# PASSAGE PROVIDED
Students assess nutrition options
WORTHINGTON -- Students in the Partners in Prevention program at Adrian, Ellsworth, Luverne, Hills-Beaver Creek and Round Lake-Brewster gathered in Adrian Wednesday to begin a new initiative that takes a closer look at nutrition in the schools of Nobles and Rock counties.
Organized by Nobles-Rock Community Health Services, the training was funded by the Statewide Health Improvement Program (SHIP) grant the agency received earlier this year to focus programming on tobacco and obesity prevention.
Paula Anderson, NRCHS health educator, said looking at nutrition options in the schools is one way to encourage better eating habits among children and teens.
"If kids are introduced to healthy options in school, they can develop lifelong habits of healthy eating and exercise," Anderson said.
Wednesday's training was presented by Catalyst, formerly known as Target Market. Presenters spoke to students about the importance of better nutrition in schools, saying that kids who eat nourishing foods in school tend to be healthier, more alert and get better grades than students who choose less healthy options.
Anderson said each of the students was sent home from the training with an assignment to assess their school's lunch program, the offerings in their vending machines and concession stands and also look at the fundraising programs conducted.
"Instead of selling tubs of cookie dough (to raise money), groups can sell fruits, vegetables, string cheese -- that sort of thing," she added.
Several students at Wednesday's training voiced support for getting more and healthier options in their schools, Anderson said.

# YOUR INSTRUCTIONS
Continue the article on students assessing school nutrition options from where it stops.

# RECORDS SHOWN
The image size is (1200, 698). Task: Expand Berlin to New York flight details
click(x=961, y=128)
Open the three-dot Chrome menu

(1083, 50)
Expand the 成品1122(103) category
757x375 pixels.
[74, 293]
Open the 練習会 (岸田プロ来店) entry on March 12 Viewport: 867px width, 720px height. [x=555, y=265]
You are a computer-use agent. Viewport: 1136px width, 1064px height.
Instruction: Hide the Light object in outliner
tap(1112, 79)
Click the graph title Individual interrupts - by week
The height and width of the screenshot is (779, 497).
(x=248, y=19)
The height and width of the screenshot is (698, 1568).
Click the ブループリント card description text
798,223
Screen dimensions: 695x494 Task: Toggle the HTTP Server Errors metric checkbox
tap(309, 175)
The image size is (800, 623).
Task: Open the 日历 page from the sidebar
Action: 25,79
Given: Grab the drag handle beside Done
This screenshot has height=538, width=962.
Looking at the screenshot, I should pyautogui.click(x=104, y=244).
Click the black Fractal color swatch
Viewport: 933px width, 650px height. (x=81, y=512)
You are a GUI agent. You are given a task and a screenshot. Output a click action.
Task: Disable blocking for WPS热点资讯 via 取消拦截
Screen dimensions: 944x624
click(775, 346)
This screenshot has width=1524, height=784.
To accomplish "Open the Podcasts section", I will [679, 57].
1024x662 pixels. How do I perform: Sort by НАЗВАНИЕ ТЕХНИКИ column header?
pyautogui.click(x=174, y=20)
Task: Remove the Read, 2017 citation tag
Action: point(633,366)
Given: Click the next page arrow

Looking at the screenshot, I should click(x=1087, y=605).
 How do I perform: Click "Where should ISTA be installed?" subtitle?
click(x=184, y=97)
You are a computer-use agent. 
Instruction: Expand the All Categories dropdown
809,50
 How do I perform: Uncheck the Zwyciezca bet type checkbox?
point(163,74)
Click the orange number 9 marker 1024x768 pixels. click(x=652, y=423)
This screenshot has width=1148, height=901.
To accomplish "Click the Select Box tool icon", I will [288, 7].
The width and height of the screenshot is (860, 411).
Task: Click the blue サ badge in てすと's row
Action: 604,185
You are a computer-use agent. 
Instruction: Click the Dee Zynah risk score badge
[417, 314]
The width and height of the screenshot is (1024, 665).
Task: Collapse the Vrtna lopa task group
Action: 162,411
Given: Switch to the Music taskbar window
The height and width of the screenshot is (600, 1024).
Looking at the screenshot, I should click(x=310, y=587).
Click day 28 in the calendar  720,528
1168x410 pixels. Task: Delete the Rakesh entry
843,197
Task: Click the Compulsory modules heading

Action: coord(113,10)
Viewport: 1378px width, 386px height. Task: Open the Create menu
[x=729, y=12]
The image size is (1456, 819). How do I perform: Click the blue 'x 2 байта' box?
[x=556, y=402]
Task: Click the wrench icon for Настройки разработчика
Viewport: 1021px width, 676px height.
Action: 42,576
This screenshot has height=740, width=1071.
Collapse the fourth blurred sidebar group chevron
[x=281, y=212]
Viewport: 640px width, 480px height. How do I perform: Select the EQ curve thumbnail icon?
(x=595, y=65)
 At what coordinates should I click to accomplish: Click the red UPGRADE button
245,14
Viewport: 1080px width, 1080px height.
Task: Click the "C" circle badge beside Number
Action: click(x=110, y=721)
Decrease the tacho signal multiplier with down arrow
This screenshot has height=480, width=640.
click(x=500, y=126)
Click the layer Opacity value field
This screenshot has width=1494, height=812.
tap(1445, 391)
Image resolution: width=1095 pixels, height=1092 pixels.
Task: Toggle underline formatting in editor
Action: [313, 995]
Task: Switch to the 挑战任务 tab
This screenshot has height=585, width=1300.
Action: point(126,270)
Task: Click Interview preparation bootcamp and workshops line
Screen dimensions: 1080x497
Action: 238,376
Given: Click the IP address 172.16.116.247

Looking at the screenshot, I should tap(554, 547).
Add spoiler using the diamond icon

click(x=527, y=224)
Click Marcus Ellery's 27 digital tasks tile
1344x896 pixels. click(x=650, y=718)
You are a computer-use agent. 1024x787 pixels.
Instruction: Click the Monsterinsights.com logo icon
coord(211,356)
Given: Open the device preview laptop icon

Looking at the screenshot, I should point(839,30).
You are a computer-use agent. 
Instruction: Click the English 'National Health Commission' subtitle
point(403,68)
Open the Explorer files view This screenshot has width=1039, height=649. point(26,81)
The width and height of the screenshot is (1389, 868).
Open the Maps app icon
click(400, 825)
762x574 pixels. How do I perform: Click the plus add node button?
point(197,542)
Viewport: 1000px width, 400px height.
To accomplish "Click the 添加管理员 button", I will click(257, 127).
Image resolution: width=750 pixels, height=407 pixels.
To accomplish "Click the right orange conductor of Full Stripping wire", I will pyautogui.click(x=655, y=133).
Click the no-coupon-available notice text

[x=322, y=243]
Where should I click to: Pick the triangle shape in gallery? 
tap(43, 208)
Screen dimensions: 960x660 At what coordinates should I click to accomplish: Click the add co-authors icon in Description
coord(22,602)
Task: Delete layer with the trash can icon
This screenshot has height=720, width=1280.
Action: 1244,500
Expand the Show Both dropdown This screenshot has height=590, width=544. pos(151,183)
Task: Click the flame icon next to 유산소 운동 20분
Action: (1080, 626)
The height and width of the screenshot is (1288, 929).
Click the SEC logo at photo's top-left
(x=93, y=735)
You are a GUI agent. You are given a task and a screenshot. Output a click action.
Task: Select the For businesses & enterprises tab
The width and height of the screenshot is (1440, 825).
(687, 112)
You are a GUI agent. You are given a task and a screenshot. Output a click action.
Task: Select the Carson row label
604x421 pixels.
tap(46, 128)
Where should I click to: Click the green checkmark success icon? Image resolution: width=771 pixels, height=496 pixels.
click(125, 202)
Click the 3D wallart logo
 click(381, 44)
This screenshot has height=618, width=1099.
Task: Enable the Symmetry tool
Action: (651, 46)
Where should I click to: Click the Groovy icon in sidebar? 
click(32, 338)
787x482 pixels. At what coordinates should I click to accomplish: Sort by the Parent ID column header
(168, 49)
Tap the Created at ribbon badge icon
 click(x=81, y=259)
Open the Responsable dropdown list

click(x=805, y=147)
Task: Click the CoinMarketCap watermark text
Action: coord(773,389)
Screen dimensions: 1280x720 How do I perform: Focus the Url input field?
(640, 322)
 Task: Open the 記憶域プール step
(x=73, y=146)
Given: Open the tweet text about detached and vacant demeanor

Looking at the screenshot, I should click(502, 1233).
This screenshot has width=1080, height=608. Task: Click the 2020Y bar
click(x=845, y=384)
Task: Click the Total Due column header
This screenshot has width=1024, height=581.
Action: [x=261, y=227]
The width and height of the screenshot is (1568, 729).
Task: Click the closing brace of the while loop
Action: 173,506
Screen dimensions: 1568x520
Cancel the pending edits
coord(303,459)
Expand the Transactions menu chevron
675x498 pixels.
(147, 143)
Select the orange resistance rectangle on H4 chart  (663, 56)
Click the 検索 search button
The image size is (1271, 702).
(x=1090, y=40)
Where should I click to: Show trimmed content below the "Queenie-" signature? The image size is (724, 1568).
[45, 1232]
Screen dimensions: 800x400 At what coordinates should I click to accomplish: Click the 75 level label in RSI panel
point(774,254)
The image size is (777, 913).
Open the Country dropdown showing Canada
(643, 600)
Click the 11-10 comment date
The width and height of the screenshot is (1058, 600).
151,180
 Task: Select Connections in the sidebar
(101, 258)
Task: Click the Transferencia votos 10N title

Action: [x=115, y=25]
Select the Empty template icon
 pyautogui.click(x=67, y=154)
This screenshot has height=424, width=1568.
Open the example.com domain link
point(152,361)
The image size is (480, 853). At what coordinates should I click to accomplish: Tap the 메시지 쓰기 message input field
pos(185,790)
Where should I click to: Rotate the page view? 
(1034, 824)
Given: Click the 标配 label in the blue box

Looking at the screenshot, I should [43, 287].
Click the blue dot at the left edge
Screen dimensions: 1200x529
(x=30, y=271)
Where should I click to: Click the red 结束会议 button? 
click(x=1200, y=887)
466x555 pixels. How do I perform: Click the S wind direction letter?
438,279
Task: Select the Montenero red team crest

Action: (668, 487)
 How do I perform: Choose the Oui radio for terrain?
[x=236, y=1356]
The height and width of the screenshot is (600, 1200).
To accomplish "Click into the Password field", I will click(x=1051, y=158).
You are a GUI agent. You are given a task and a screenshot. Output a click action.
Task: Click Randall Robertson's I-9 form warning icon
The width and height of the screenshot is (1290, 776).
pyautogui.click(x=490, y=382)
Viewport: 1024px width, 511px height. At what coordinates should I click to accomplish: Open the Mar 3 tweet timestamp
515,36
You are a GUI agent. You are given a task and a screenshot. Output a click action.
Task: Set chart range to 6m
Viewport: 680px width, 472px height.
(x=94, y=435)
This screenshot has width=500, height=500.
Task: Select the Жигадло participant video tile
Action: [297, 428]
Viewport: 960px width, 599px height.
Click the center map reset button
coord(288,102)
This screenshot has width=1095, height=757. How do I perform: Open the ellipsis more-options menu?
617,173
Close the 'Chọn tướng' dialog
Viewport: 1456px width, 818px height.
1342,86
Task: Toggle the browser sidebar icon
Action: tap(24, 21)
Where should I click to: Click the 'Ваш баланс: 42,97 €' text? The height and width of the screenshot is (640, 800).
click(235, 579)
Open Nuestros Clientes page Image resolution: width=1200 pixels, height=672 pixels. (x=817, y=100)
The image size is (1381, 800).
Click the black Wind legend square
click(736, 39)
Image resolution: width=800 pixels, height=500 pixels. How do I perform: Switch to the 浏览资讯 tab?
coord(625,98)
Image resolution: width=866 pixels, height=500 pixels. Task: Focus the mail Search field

# RESPONSE AREA
"We're really at the ground level. We need to look at if changes can be made," she said, adding that the group wants to work with the school district on new options.
Perhaps one of the first changes that can be implemented is adding more healthy options in vending machines. In pilot programs in Iowa, Anderson said fruit and vegetable coolers have been brought into schools, with offerings accessible to students at all times.
"They use it more than the vending machines," she said. "If you make things easily accessible, people are more likely to do it."
Anderson said she'd like to see fruit and veggie coolers in every school, and expand it further to work sites.
"Kids and adults alike, if they're eating better foods, they're more likely to be active than if they're not eating good sources of energy," she said. "The trend of obesity has tripled in the last decade."
Anderson gave a brief report on the school nutrition project during Wednesday's NRCHS meeting in Worthington. During that meeting, NRCHS administrator Brad Meyer gave an update on the community H1N1 clinics.